Some studies have suggested that it may be necessary to treat 360º. Chin et al4 found superior outcomes with a modified 360º suture trabeculotomy compared to a 120º trabeculotomy performed with metal trabeculotomes. At 12 months after the modified 360º suture trabeculotomy and trabeculotomy with metal trabeculotomes, the mean IOP reductions were 15.9 and 10.9 mm Hg, respectively, and the mean medication reductions were 2.3 and 1.3, respectively.

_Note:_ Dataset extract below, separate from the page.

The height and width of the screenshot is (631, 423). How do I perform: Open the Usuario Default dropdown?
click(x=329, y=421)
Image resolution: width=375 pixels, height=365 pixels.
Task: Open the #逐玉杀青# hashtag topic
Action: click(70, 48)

As Dr. Sieck mentioned, other studies have concluded that treating 120º or 180º may be as effective as treating 360º. Why was treating 360º only marginally better? Distal outflow resistance limits additional effect. Most of the trabecular meshwork resistance was eliminated by treating 4 clock hours.5 The recent development and use of canaloplasty may allow for expansion of collector channels downstream, thereby enhancing the potential IOP reduction from a greater extent of goniotomy treatment. Future studies may address this possibility.

CONCLUSION

Total 360º goniotomy has a proven efficacy that is likely more robust than 180º or 90º goniotomy. A total goniotomy is appropriate for patients with severe glaucoma. The approach carries a higher risk of hyphema, which is transient. Performing goniotomy in combination with canaloplasty may offer additional advantages, especially in the inferior part of the angle, to open the collector channels and increase the treatment effect.

1. Grover DS, Smith O, Fellman RL, et al. Gonioscopy-assisted transluminal trabeculotomy: an ab interno circumferential trabeculotomy: 24 months follow-up. J Glaucoma. 2018;27(5):393-401.

2. Sarkisian SR, Mathews B, Ding K, Patel A, Nicek Z. 360° ab-interno trabeculotomy in refractory primary open-angle glaucoma. Clin Ophthalmol. 2019;13:161-168.

3. Yalinbas D, Dilekmen N, Hepsen IF. Comparison of ab externo and ab interno 360-degree suture trabeculotomy in adult open-angle glaucoma. J Glaucoma. 2020;29(11):1088-1094.

4. Chin S, Nitta T, Shinmei Y, et al. Reduction of intraocular pressure using a modified 360-degree suture trabeculotomy technique in primary and secondary open-angle glaucoma: a pilot study. J Glaucoma. 2012;21(6):401-407.

5. Rosenquist R, Epstein D, Melamed S, Johnson M, Grant WM. Outflow resistance of enucleated human eyes at two different pressures and different extents of trabeculotomy. Curr Eye Res. 1989;8(12):1233-1240.